[[ MATERIAL FOR THIS EXERCISE open ]]

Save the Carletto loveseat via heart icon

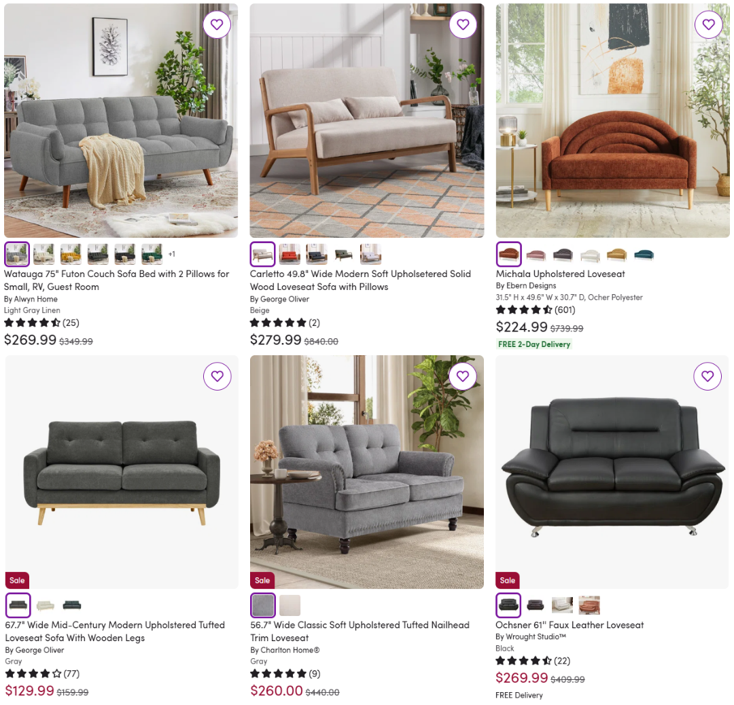click(x=463, y=24)
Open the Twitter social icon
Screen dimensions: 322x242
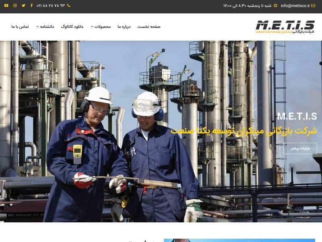(x=24, y=6)
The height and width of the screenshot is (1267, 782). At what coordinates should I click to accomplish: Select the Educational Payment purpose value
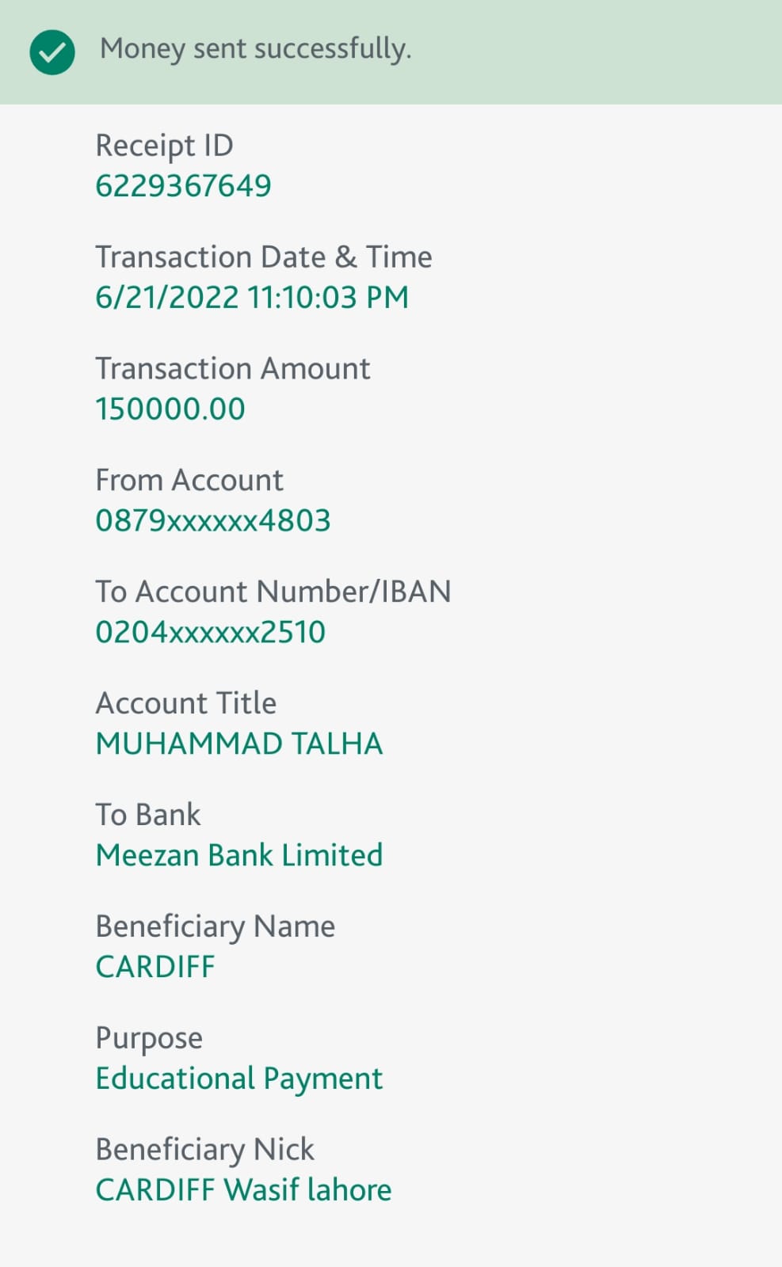tap(238, 1079)
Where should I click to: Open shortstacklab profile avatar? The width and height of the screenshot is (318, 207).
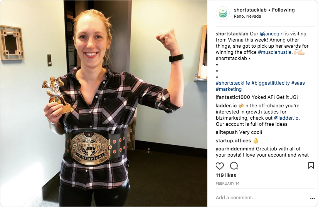tap(223, 13)
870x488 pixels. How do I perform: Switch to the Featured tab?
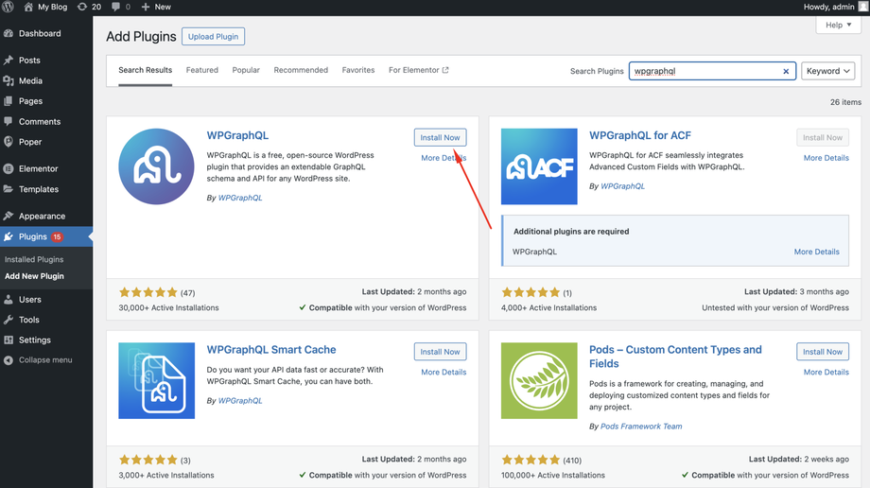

[[ MATERIAL FOR THIS EXERCISE closed ]]

**EXERCISE DETAILS**
Without any pictures, return the entries exactly as given.

**RESPONSE BOX**
Save the Carletto loveseat via heart icon

click(x=463, y=24)
Open the Twitter social icon
Screen dimensions: 322x242
(x=24, y=6)
The height and width of the screenshot is (1267, 782). At what coordinates should I click to accomplish: Select the Educational Payment purpose value
tap(238, 1079)
Where should I click to: Open shortstacklab profile avatar? The width and height of the screenshot is (318, 207).
tap(223, 13)
870x488 pixels. How do I perform: Switch to the Featured tab?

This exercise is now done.